AI capex is so big that it's affecting economic statistics
Scale and Nature of AI Capex
- Commenters note AI capex is now ~1.2% of US GDP, which is striking for such a new category but still small vs historical mega-programs (railroads, Apollo, WWII).
- Some argue the framing “eating the economy” overstates things; others emphasize the velocity: going from near-zero to a Norway-sized share of GDP in a couple of years is unprecedented.
- Debate over whether this is truly “AI capex” versus generic cloud/datacenter buildout with an “AI” label; several point out that Nvidia GPU sales and ad-driven ML (Meta, Google) are the real drivers.

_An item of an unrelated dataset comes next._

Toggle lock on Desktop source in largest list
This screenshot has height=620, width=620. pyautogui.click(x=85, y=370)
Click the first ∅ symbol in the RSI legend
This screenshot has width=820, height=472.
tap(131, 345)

Bubble, ROI, and Opportunity Cost
- Strong disagreement on whether this is a bubble: critics ask “how many signs do we need?”; defenders say we’ll only know after the pop, or after clear positive ROI.
- Some highlight inconsistency in claiming AI capex both starves other sectors and fully multiplies GDP—if funds are diverted, the counterfactual multiplier must be considered.

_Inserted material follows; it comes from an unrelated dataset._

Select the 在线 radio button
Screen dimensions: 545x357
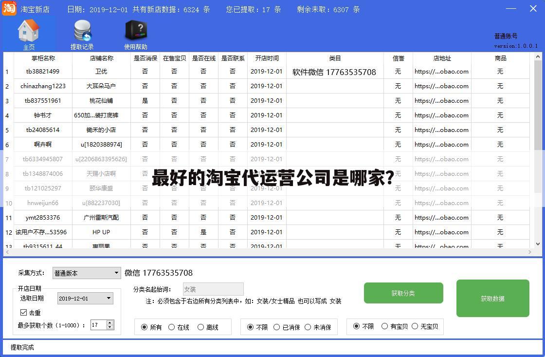(172, 327)
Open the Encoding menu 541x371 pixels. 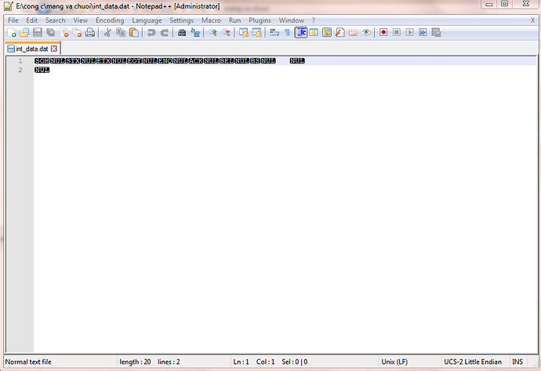point(110,20)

- Others counter that higher expected AI returns raise the hurdle rate, starving marginal non‑AI projects even if the overall economy grows.
- A recurring theme: massive spend on a rapidly depreciating asset (GPUs, short-lived models) vs past capex on century-scale infrastructure (rail, fiber).
Reuse, Depreciation, and Hardware Aftermath
- Concern that, once hype fades, companies may destroy or mothball GPU fleets for tax and logistical reasons; others note that at scale liquidators usually extract value, not landfill it.
- Some hope for repurposing: drug discovery, scientific computing, cheap gaming/VR, or other yet-unknown uses, echoing how dark fiber post‑dotcom later fueled new startups.
- Skepticism that we will systematically reuse everything; layoffs and capacity destruction are seen as more likely in some scenarios.
Energy, Environment, and Power Infrastructure
- Widespread concern about power demand: estimates (within the thread) of US AI datacenters rising to ~70–90 TWh/year and already being a noticeable share of US electricity.
- Heated debate over renewables: some want mandates that every new AI DC be powered by clean energy; others note datacenters need firm, not intermittent, power and that long-duration storage and permitting are real bottlenecks.
- Several point out that big cloud firms are currently among the largest buyers of renewable PPAs and are exploring nuclear (especially small modular reactors), but siting, regulation, and bureaucracy slow deployment.
- Water use and local impacts (cooling, grid capacity, political capture) are recurring worries; some argue the long-lived energy infrastructure is the real durable benefit if AI fizzles.
Labor, Automation, and Inequality
- Major thread on obsession with replacing white‑collar work (developers, lawyers, analysts). Many interpret this as executive desire to cut payroll and shareholder‑driven cost minimization.
- Others frame automation as historically normal: like spreadsheets, CAD, and calculators, AI will compress some job categories (5 people vs 50) but not necessarily eliminate professions.
- There’s visible resentment and schadenfreude: non‑tech workers enjoying the idea that the “learn to code” crowd now faces a similar threat.
- Deep disagreement about whether AI-led efficiency gains will be broadly deflationary and welfare‑enhancing, or just enrich capital owners and further hollow out the middle class.
- Several stress that increased efficiency doesn’t help displaced workers without structural changes (ownership, safety nets, or new domains of demand).
AI Capabilities, Limits, and “Kaboom” Debate
- One camp sees “unstoppable progress”: chess/Go, protein folding, now competition-level math, arguing anything formalizable and cheaply verifiable will eventually be dominated by AI, justifying huge capex.
- Skeptics say the promised “kaboom” hasn’t shown up in drug prices, film/game quality, or clearly transformative non-demo applications; they see impressive toys but fragile systems and lots of slop content.
- Many report real productivity gains for search, coding, and analysis, especially for non-experts; others share frustrating experiences with agents, RAG, and context limits, arguing that current LLM+scaffolding is brittle.
- Dispute over whether LLMs truly “reason” or just approximate reasoning unreliably; some cite recent math benchmarks, others call out hype, unverifiable claims, and bluffing on formal contests.
Historical Analogies and Long-Term Outlook
- Comparisons to railroads, telegraph, dotcom fiber, and nails: earlier overbuilds created stranded assets that later underpinned new waves of innovation, often after investors were wiped out.
- Some note that past capex (rail, Apollo) clearly built broad, durable public goods; in contrast, AI capex might concentrate gains, accelerate capital centralization, and not distribute benefits as widely.
- Several expect an eventual crash in LLM valuations and GPU demand to be “glorious,” leaving behind cheap compute and overbuilt datacenters that future startups repurpose.
- Overall divide: one side views current AI capex as rational investment in a general-purpose technology with decades of productivity gains ahead; the other sees a speculative frenzy burning power, hardware, and money without commensurate, evidenced societal return—yet.